As a web application penetration tester, API Security Assessments are one of the most challenging assessments I perform. And for our clients, comparatively speaking, preparing for an API Security Assessment requires more effort than a Grey-Box or a Black-Box Application Assessment.

API Security Assessments are more challenging since they usually don’t have a user interface to guide my testing methodology. Many times, API testing is a one-way request. For example, I’ll send a request to an API and it triggers a response on a back-end system I don’t have access to. When this happens, I have to rely on the client to inform me of the results.

API documentation also appears to be challenging for many organizations. I’ll often receive documentation that is incomplete, inaccurate, or not useful for testing an API.

The next challenge is API testing tools. In some cases, the client specifies what API testing tools to use. In other cases, I’ll use API testing tools that keep the data local to my testing system. A lot of times, it comes down to converting the API requests to command line requests using cURL.

In this blog post, I’ll outline some tips for what you can do in advance of an API Security Assessment to help us avoid delays and ensure the process runs smoothly and benefits everyone.

API Documentation

Documentation is one of the most important items I need to efficiently test an API. Without proper documentation, I have to reverse-engineer the API to determine what sort of data it's looking for—and that’s if I can determine what the endpoints are that receive that data.

This is what I like to see in the API documentation: OpenAPI or Swagger files, the number of operations across endpoints, roles and permissions for API accounts, API endpoints, and API parameters. It’s also useful to see examples of API requests and responses.

API Source Code

Hybrid-API Security Assessments include a source code review. When providing API source code, make sure that it matches the testing environment. It’s also beneficial to inform the consultant of the source code language, share any previous source analysis, and provide access to source code repositories if needed.

Authentication and Authorization

From my perspective, authentication and authorization are the most challenging parts of an API Security Assessment. Many times, I've spent 2-3 hours trying to sort out how to get authenticated access to an API for the assessment. This is an important topic to keep in mind as you prepare for your API Security Assessment.

I like to see what an authenticated request looks like, so examples are very much appreciated. When providing your API documentation, you will want to cover whether the API requires an API key, JWT, or utilizes OAuth or other authentication methods. This will help save time in trial and error when attempting to gain access to the API.

Testing Environment

Understanding the testing environment helps me determine the testing methodology I’m going to use during the assessment. For example, testing in production requires more care when manipulating data, creating accounts, or modifying records. Testing in QA or test environments typically leaves room to modify data as needed and requires less attention to request rate limitations in some cases.
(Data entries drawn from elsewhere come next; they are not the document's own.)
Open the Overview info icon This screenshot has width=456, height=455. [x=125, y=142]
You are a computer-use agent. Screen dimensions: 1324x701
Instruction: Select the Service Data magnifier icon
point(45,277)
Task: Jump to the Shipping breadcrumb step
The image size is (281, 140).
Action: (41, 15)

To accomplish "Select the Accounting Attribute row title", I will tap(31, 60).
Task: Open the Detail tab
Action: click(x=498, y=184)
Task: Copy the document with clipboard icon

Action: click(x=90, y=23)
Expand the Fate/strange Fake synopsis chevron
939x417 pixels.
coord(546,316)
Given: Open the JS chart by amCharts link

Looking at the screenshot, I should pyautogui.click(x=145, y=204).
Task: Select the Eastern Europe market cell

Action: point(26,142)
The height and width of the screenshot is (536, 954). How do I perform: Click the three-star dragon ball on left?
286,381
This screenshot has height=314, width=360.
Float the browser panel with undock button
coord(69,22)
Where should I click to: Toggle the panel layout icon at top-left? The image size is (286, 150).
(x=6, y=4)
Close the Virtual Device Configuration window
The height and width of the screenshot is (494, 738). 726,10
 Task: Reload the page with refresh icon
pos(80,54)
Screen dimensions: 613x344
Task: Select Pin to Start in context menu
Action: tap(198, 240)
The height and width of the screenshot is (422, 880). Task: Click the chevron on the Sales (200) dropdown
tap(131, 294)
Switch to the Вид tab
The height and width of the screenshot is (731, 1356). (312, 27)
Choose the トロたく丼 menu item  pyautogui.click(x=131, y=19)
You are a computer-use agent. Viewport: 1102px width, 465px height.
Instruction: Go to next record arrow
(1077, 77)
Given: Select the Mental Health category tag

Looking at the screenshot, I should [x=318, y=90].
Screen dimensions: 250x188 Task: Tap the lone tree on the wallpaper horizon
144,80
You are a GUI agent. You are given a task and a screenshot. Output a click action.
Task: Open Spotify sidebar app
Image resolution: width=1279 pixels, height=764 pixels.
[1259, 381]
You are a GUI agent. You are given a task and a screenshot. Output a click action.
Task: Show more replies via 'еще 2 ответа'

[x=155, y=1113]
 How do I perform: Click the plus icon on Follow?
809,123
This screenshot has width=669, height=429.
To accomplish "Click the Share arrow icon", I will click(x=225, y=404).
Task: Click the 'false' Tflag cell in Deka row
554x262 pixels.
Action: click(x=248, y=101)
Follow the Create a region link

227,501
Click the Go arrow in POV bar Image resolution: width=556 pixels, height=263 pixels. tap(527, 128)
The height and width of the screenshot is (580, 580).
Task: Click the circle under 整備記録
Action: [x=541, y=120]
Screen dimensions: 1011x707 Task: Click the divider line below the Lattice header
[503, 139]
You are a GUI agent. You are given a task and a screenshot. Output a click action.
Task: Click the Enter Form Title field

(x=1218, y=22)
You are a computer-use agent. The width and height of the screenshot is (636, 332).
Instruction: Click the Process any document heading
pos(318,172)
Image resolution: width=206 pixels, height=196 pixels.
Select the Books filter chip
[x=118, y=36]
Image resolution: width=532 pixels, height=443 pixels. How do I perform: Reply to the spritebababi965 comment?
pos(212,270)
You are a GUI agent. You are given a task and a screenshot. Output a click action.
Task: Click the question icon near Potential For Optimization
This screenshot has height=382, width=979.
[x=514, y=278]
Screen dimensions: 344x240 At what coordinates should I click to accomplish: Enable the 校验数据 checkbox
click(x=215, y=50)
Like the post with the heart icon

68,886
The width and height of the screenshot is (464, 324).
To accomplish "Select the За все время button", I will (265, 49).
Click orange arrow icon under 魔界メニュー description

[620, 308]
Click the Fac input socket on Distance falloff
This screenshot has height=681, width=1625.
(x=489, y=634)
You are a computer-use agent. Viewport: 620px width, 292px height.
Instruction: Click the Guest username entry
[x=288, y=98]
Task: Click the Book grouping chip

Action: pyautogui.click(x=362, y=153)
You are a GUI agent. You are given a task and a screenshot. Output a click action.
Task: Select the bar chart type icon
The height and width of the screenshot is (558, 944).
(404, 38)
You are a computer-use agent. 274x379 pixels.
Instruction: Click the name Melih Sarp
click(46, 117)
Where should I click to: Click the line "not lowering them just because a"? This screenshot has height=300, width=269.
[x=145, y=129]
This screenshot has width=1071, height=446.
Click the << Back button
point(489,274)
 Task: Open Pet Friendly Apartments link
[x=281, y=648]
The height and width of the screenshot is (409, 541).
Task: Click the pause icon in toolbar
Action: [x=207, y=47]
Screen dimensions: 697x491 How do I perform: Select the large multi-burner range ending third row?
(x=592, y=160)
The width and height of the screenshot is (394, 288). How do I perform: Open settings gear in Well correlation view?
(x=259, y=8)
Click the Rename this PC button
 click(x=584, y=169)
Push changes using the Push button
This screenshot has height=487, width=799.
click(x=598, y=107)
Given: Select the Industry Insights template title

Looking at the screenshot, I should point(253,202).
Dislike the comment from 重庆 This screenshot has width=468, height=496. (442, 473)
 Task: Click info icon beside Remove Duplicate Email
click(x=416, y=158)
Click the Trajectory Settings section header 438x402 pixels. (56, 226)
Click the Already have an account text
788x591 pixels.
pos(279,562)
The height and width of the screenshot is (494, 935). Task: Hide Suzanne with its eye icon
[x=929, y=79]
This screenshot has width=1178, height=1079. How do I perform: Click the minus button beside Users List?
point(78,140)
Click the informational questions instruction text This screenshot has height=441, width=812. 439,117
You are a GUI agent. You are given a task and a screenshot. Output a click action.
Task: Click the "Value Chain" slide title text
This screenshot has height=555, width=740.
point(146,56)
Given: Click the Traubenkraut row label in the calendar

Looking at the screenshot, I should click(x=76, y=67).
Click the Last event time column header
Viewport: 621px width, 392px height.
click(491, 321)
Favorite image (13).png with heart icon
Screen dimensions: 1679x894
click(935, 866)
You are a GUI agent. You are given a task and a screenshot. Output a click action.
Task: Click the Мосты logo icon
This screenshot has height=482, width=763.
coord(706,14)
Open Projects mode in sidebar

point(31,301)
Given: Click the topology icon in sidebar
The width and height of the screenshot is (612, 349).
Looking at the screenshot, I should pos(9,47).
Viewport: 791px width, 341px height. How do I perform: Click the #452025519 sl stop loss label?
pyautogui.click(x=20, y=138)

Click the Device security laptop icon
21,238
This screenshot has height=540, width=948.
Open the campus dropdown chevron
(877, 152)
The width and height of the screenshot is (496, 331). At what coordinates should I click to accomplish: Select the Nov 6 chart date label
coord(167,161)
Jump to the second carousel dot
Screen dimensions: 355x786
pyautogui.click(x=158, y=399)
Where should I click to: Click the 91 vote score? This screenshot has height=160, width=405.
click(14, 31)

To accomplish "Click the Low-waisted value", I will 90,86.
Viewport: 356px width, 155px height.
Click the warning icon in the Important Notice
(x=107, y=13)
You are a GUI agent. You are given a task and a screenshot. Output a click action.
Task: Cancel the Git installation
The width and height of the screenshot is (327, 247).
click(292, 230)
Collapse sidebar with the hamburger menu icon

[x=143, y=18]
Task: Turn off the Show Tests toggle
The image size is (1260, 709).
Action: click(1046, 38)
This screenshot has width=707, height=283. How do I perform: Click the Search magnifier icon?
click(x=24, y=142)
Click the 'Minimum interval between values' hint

Incident Detection and Monitoring

Hopefully, your organization has appropriate logging, monitoring, and alerting in place for web applications and API endpoints. If so, you should have no problems detecting malicious payloads such as SQLi, XSS, SSRF, and brute-force attempts. When you detect these, be sure to send screenshots of the alerts from your SIEM or other log aggregator so I can include them in my report to highlight your security team abilities.

Investing time to prepare for your API Security Assessment isn’t just about making the assessor’s job easier; it’s about maximizing the return on your investment. Comprehensive documentation, accurate source code, and proper access enable us to focus on identifying and confirming vulnerabilities rather than reverse-engineering an API to better understand it.